Im having a little trouble understanding this or finding useful information on the internet. Basically I need to find out the focal length of a convex lens when red light is passed through it, and when purple light is passed through it. I know that purple light is faster and more energetic that red light. So will be less affected by the refracted properties of a convex lens? And will it travel less or more that red light in terms of focal length?
Purple will focus in front of red light for a 'thick' convex lens. This effect is called ‘chromatic aberration’. It is an easy matter to observe chromatic aberration. If a candle is used as the object, a converging lens will cast a real image surrounded by a halo. If the plane of observation is then moved nearer to the lens, the periphery of the blurred image will become tinged orange-red. Moving it back away from the lens, beyond the best image, will cause the outline to become tinted in blue-violet! The location of the 'circle of least confusion' corresponds to the position where the best image will appear.

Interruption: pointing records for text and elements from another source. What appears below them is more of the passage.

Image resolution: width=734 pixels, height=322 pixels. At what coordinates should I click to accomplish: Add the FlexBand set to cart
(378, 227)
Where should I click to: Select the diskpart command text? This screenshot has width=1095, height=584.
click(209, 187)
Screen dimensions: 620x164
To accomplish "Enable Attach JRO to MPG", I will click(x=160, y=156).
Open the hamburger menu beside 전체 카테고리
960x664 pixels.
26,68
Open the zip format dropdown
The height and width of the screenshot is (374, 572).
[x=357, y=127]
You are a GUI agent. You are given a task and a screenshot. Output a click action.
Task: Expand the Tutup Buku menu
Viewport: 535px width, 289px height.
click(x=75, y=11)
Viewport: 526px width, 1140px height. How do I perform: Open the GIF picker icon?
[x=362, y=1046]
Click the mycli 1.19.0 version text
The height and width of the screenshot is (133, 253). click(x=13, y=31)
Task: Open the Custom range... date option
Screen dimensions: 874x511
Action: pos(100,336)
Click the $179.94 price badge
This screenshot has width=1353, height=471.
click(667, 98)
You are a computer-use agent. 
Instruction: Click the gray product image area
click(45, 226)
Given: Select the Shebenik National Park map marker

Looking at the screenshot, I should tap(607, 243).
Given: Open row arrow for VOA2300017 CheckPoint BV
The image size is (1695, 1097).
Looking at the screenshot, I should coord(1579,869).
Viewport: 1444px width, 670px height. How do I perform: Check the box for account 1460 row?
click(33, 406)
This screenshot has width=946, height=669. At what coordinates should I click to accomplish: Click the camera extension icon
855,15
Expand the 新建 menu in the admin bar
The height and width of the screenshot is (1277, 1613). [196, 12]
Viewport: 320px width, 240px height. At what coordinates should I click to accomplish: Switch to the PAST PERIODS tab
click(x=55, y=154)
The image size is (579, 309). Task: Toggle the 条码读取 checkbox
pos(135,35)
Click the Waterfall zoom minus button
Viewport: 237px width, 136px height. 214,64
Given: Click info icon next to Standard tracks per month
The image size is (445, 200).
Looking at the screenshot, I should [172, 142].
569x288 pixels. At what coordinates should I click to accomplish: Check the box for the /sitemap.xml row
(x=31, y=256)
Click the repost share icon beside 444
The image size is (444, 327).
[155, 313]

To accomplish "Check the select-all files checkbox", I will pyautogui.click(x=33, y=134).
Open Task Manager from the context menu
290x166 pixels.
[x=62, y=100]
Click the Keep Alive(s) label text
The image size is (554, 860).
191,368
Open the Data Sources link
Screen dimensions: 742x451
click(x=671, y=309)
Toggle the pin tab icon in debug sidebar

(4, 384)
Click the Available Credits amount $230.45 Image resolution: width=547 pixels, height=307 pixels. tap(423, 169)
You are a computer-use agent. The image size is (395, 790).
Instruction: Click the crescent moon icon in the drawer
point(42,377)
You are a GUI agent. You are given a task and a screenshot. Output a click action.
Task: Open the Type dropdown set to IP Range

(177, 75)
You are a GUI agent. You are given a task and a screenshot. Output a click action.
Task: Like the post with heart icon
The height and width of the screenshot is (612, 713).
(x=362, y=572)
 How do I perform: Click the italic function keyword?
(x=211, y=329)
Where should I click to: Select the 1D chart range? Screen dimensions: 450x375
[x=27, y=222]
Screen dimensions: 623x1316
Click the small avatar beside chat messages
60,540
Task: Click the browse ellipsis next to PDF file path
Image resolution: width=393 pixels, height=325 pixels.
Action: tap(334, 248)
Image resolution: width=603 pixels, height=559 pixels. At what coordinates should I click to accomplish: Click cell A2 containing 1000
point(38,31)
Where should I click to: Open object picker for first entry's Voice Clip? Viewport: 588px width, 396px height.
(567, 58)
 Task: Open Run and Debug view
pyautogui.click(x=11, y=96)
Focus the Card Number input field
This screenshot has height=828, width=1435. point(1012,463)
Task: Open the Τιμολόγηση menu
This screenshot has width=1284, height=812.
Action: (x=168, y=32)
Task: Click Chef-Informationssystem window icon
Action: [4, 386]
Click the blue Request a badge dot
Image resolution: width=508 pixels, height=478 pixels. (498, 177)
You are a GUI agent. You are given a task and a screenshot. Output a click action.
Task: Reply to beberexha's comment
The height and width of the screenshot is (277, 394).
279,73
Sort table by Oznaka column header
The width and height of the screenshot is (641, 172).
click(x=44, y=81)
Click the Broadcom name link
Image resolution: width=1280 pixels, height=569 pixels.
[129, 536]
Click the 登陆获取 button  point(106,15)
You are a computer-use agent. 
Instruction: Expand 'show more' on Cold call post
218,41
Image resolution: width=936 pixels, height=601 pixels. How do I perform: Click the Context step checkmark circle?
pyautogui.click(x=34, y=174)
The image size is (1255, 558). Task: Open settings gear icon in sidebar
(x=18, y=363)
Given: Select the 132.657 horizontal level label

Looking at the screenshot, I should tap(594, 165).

Chromatic aberration occurs with polychromatic light because the refraction of light by a medium of different refractive index 'ni' (Snell's law) is wavelength dependent. From the thin lens equation: -
1 = (ni - 1) | 1 - 1 .|
_ ............ | _ .. _ |
f ............. | R1 R2|
Where 'f' is the focal length of the lens and 'R1, R2' are its two radii of curvature. Since, the value of the refractive index 'ni' of the lens is light wavelength dependent, then so too must be the focal length 'f' of the lens. Hence, the focal length of the lens increases with increasing light wavelength. Thus, blue-violet light, with a shorter wavelength, focuses slightly in front of red-orange light.
After some limited experiments, Isaac Newton gave up trying to remove chromatic aberration from refracting telescope lenses and produced the first reflecting telescope in 1688. Newton erroneously concluded that the removal of chromatic aberration from a lens was impossible.
Chromatic aberration may be removed from lenses using thin achromatic doublet lenses (one positive and the other negative) of different refractive indexes so that ‘f(red)’ overlaps ‘f(blue)’.